=== Begin Enclosure ===
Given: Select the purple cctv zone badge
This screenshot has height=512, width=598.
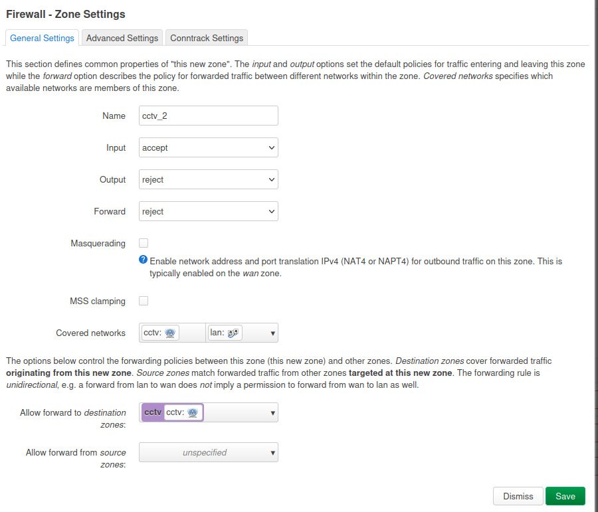Looking at the screenshot, I should [153, 412].
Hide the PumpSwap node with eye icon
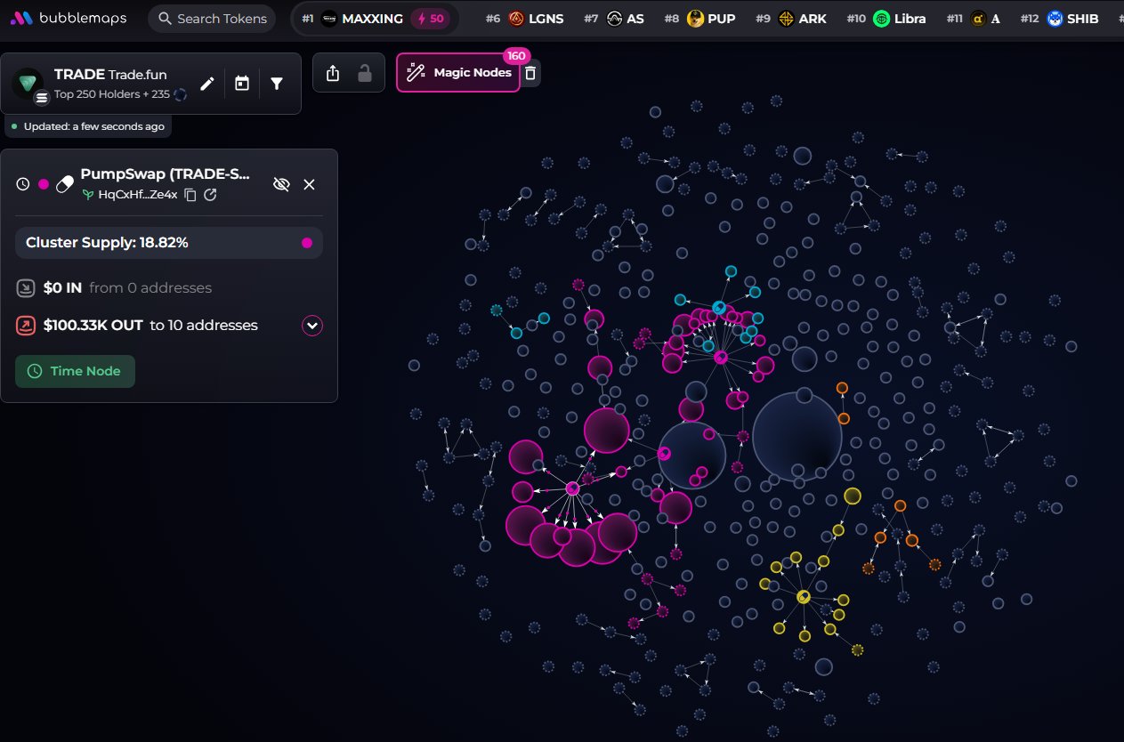The height and width of the screenshot is (742, 1124). [281, 184]
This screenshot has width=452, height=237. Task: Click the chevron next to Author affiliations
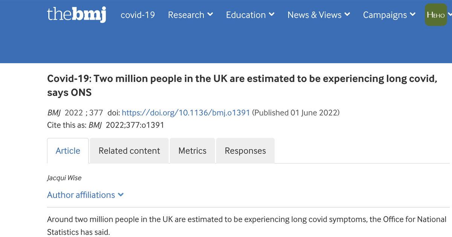121,195
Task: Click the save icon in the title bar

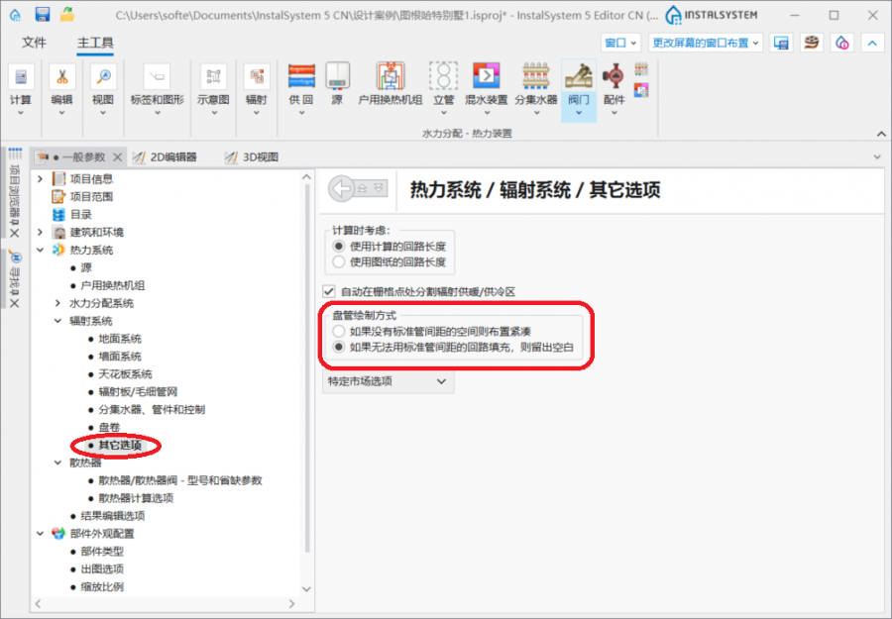Action: (43, 15)
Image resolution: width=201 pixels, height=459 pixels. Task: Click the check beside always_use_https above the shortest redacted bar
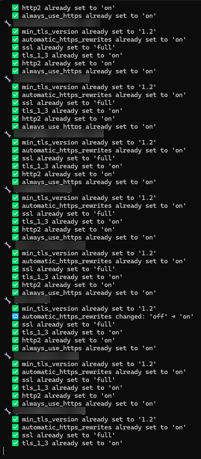[x=15, y=293]
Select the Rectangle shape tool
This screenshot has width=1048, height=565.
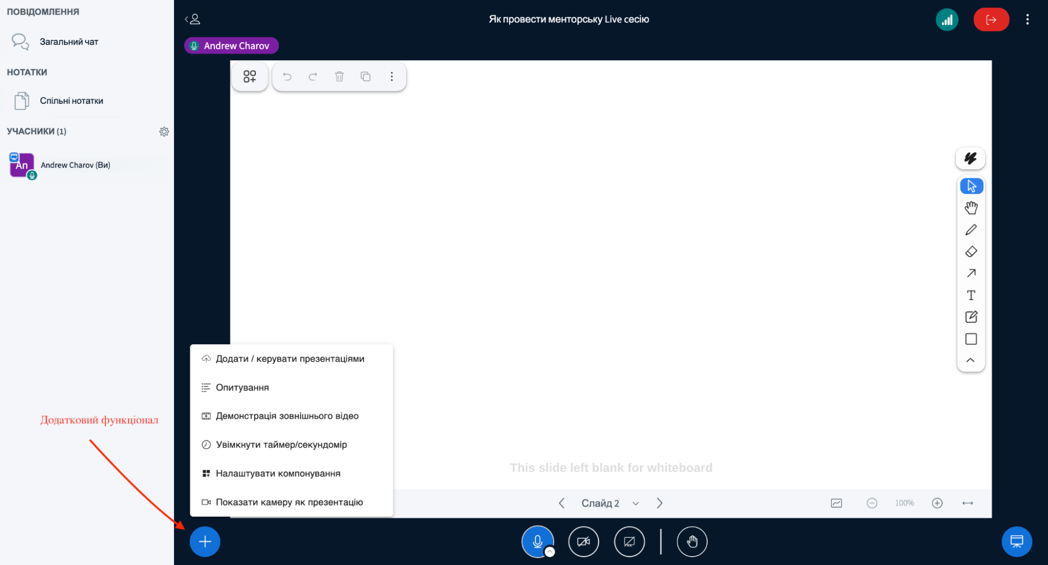970,339
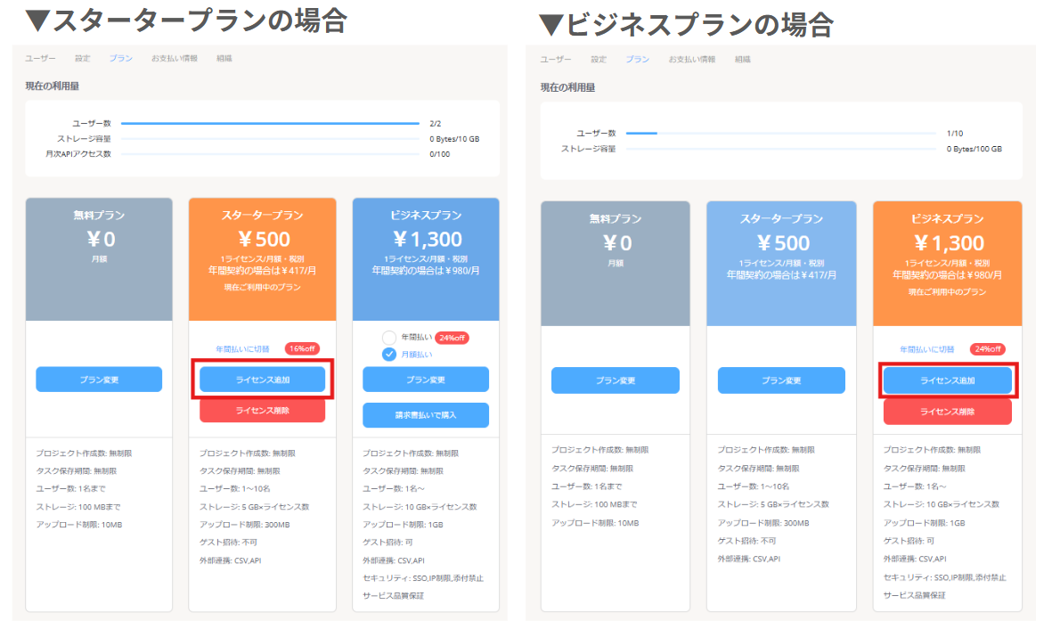Open the お支払い情報 tab in the left panel

click(x=175, y=59)
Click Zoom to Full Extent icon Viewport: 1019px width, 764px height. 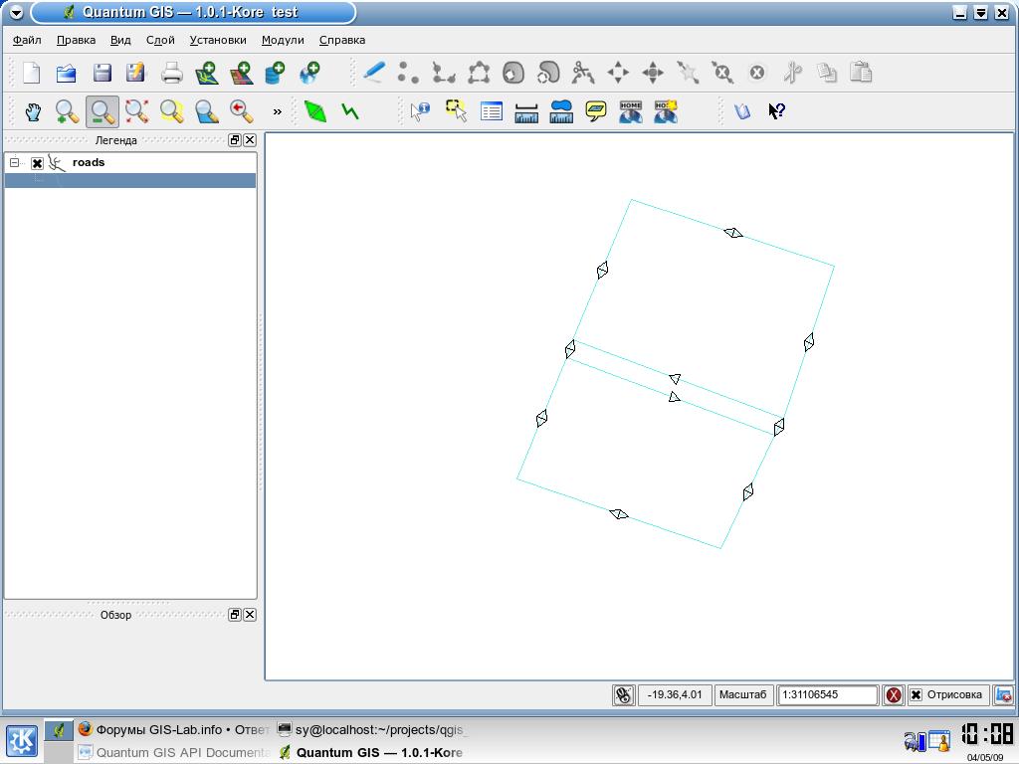click(137, 111)
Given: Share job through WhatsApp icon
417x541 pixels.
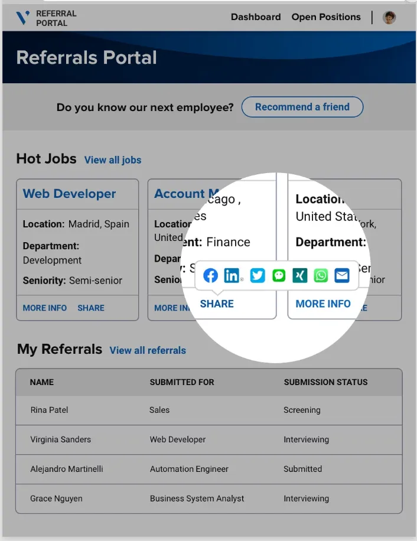Looking at the screenshot, I should pyautogui.click(x=321, y=275).
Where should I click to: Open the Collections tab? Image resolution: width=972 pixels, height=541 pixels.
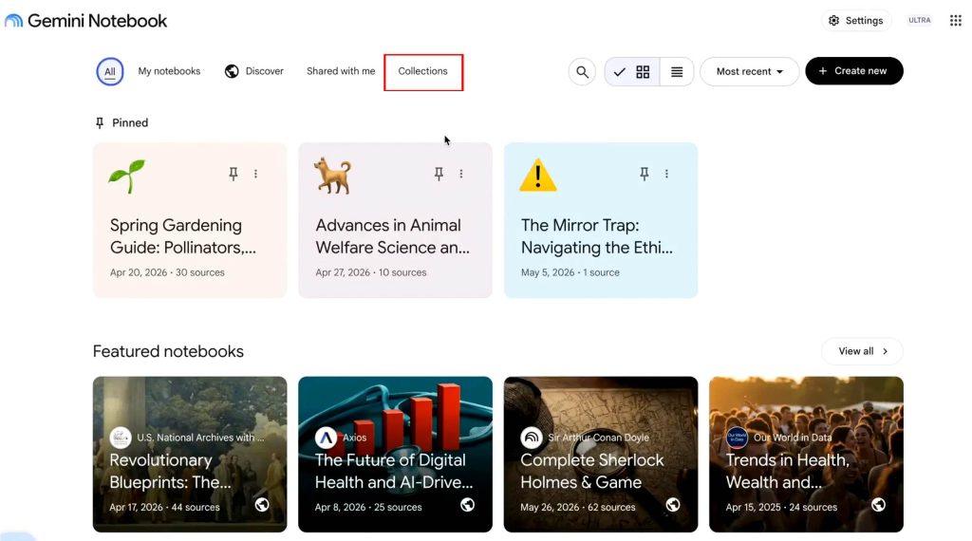point(422,71)
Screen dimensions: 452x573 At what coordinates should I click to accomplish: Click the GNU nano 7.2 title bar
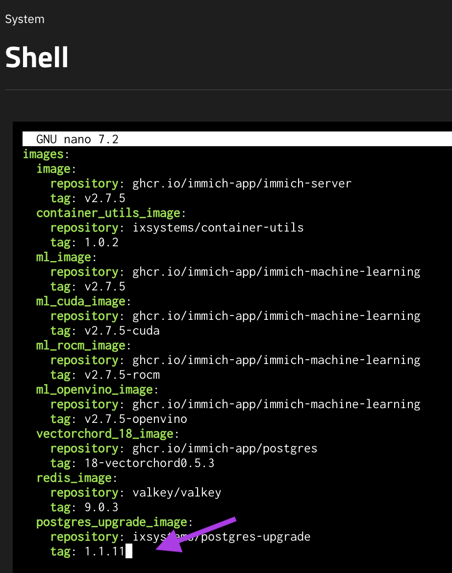(77, 139)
=== End Enclosure ===
DIRECTIONS FOR THIS TASK =>
Extract the run of lines beginning with the line that holds "417x541 pixels." and ending at the last line of the data, inclusive. Exclude any pictures from the copy.

RESPONSE TO THIS EXERCISE =>
417x541 pixels.
Looking at the screenshot, I should pyautogui.click(x=321, y=275).
Where should I click to: Open the Collections tab? Image resolution: width=972 pixels, height=541 pixels.
point(422,71)
Screen dimensions: 452x573 At what coordinates should I click to accomplish: Click the GNU nano 7.2 title bar
(77, 139)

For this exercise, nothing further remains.